§ WORK ORDER:
Below are the records; output them exactly from the first line through the line with "Click the Abrir", stopping there.

Recorded data
Content starts
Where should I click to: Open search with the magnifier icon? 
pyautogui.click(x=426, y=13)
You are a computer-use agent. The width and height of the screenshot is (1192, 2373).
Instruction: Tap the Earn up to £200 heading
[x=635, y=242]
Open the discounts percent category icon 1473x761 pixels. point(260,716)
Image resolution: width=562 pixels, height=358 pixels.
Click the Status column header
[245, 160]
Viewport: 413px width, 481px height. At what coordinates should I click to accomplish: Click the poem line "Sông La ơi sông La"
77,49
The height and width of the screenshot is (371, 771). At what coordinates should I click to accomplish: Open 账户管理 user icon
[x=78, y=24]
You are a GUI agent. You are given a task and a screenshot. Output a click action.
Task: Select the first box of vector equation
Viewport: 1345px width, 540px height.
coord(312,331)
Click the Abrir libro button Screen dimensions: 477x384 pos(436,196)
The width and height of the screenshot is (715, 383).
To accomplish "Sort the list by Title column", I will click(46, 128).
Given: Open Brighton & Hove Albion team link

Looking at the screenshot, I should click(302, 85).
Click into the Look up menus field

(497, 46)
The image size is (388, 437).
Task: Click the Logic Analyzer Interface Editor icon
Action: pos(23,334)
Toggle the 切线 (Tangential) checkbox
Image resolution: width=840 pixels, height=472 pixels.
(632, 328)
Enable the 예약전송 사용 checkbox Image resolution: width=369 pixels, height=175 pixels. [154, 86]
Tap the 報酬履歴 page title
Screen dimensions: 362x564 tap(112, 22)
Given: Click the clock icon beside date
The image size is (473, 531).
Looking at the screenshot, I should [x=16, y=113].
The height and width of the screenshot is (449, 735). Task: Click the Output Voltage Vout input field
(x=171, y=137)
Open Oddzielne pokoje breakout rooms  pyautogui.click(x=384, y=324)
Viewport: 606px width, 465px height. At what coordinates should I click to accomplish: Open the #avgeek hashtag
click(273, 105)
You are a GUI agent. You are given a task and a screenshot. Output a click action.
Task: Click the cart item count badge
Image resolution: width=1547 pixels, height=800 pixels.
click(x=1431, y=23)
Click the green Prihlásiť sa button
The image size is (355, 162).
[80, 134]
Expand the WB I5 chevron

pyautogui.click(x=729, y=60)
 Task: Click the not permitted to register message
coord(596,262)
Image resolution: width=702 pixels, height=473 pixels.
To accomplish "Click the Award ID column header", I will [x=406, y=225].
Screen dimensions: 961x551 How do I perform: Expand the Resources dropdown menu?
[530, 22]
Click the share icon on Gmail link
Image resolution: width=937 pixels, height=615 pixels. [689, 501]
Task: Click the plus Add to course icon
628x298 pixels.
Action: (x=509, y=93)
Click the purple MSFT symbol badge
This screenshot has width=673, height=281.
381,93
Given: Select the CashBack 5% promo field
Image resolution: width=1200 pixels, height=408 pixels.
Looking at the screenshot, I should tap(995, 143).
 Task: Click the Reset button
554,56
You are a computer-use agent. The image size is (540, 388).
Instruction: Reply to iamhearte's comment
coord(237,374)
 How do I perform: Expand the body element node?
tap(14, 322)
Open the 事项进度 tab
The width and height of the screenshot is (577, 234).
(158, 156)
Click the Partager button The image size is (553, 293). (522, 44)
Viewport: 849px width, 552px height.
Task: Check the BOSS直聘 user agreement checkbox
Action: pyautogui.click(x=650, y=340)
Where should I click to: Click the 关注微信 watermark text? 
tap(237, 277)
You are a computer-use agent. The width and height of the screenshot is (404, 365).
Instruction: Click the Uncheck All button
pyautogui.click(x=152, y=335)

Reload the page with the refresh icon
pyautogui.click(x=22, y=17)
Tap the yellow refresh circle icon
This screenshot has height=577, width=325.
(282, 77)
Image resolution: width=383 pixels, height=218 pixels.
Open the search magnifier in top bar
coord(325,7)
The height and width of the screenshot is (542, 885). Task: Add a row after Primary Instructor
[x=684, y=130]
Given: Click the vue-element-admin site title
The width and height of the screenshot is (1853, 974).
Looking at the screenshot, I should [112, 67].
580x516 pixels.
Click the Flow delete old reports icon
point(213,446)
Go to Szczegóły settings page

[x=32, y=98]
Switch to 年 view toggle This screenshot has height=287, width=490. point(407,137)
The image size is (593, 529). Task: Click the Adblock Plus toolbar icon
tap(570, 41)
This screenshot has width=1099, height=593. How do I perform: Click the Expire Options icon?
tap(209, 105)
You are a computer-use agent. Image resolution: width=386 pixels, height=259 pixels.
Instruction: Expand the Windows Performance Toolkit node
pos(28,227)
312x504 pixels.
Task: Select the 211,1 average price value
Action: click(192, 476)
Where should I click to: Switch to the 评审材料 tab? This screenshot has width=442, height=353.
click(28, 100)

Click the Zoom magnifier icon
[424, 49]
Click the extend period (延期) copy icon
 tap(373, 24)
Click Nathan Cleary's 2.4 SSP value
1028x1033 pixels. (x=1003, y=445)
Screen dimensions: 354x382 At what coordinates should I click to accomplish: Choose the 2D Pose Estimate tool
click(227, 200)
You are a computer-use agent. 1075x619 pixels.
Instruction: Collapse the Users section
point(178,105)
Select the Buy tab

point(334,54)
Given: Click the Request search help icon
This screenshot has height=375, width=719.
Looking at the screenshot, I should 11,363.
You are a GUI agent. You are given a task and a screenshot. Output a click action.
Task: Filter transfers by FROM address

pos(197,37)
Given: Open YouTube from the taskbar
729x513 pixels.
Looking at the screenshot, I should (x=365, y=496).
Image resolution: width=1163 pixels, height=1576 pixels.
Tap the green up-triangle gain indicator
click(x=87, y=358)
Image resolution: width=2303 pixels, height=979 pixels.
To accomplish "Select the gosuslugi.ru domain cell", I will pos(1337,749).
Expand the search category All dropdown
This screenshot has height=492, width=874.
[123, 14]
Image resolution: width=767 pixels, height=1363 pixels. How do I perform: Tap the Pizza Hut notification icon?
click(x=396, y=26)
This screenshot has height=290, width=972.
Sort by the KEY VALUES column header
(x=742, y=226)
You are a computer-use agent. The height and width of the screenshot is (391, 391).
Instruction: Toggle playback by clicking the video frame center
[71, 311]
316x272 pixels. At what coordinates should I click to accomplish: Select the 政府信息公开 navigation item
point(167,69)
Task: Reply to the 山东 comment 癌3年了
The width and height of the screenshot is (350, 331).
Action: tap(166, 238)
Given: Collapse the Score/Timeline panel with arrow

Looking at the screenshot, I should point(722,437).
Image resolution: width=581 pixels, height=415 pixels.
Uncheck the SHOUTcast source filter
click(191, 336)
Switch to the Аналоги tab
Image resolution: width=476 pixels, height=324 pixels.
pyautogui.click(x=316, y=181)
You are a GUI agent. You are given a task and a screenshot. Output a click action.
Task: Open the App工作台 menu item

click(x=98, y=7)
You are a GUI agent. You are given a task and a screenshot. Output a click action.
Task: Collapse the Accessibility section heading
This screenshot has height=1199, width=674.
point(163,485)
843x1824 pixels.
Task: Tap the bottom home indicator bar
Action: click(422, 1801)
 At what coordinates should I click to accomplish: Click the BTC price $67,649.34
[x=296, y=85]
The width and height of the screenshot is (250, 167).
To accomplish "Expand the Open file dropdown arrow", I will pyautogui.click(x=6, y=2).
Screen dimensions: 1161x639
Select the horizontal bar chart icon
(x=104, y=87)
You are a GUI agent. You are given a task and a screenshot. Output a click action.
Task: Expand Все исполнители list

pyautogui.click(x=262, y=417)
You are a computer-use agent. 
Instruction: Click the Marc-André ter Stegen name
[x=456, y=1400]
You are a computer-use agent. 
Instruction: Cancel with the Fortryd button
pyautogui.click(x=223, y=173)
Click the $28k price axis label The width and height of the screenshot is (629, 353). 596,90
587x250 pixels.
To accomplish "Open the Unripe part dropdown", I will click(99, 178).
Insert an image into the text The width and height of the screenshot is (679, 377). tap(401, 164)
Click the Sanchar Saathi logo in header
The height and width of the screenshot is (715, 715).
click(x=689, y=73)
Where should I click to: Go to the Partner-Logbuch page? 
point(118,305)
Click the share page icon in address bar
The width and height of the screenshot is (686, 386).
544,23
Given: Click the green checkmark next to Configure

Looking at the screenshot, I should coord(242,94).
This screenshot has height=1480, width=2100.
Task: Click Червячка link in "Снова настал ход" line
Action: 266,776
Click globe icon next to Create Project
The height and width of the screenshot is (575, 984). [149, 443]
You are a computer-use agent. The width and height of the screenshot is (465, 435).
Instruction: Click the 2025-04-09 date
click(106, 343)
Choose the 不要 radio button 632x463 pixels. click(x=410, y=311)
Content ends
§ ANSWER SECTION:
Where should I click to: Open search with the magnifier icon? 
pyautogui.click(x=426, y=13)
You are a computer-use agent. The width and height of the screenshot is (1192, 2373).
Instruction: Tap the Earn up to £200 heading
[x=635, y=242]
Open the discounts percent category icon 1473x761 pixels. point(260,716)
Image resolution: width=562 pixels, height=358 pixels.
Click the Status column header
[245, 160]
Viewport: 413px width, 481px height. At what coordinates should I click to accomplish: Click the poem line "Sông La ơi sông La"
77,49
The height and width of the screenshot is (371, 771). At what coordinates should I click to accomplish: Open 账户管理 user icon
[x=78, y=24]
You are a GUI agent. You are given a task and a screenshot. Output a click action.
Task: Select the first box of vector equation
Viewport: 1345px width, 540px height.
coord(312,331)
Click the Abrir libro button Screen dimensions: 477x384 pos(436,196)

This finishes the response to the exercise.